New Zealand and Australia are similar in the importance of the public sector to agricultural research investment. In both, the public sector provides more than 80% of funds (including industry levies), which is much higher than in other developed countries. However public research intensity in New Zealand at about 2.0% is low relative to other developed countries (2.6%) and relative to Australia (3% in recent years).

New Zealand

Public investment in agriculture, fisheries and forestry (AFF) R&D grew steadily until the late 60s, at which time there was a surge in investment, until the mid 70s. From the mid 70s to the mid 90s there was little change in the annual level of public investment in real terms (Mullen et al. (2008) using Hall and Scobie (2006) data). According to MORST data (2006) public investment in R&D in the agriculture, forestry and fisheries sector (directed to this socio economic objective) in New Zealand increased slowly from $174m in 1994 to $182m in 2004 (where investment is expressed in 2004$s using a CPI based in 2004). Private investment increased more quickly over this period from $34m to $126mvii. New Zealand’s level of public AFF R&D spending as a percentage of AFF GDP, research intensity, was about 2.5% in 1994 but has drifted down to about 2.0% in 2004 as the growth in GDP outpaced the growth in public R&D investmentviii.

Australia

The way in which the data on R&D investment have been assembled from ABS sources and from a previous dataset developed by Mullen et al. (1996) is described in Mullen (2007). Expenditure is attributed to research providers, rather than funders. As a result, expenditure by state departments of agriculture or universities, for example, includes funds obtained from rural RDCs. Attention is focussed on farm production research and investment in R&D in fisheries and forestry and in the processing of farm products is not included (unlike the NZ data above for the AFF sector). The GDP deflator was used to express investment in R&D in 2008 dollars. Total public expenditure on agricultural R&D in Australia has grown from A$140 million in 1952-53 to almost A$830 million in 2006-07 (in 2008 dollars) (Figure 2) (Mullen, 2010a).

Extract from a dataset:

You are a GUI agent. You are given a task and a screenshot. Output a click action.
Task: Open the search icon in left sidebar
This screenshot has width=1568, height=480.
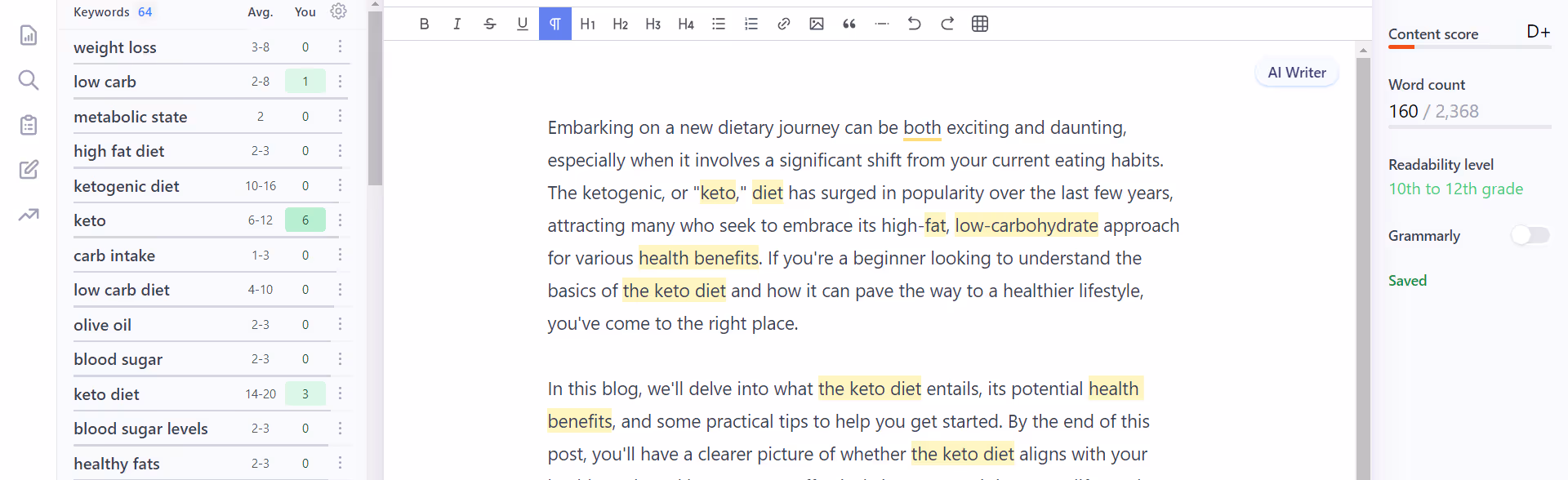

Expenditure growth was strong to the mid-1970s but has essentially been static since that time although there was a spike in investment (nearly A$ 950 million) in 2001. Likewise, agricultural research intensity, which measures the investment in agricultural R&D as a percentage of GDP, grew strongly in the 1950s and 1960s, but has been drifting down from about 4.0 -5.0 % annually of agriculture GDP in the period between 1978 and 1986 to about 3.0 % per annum in recent years (as compared to 2.4 % per annum in developed countries). So public research intensity has been much higher in Australia than in NZ. Mullen et al. (2008) suggested that while public research intensity in Australia has been about twice that in New Zealand, returns to agricultural research in the two countries seemed similar, and hence relative levels of research investment seemed appropriate. Australia’s better performance may arise because it has a larger agricultural sector and larger share of broadacre cropping (where MFP growth was most rapid, at least until 2000).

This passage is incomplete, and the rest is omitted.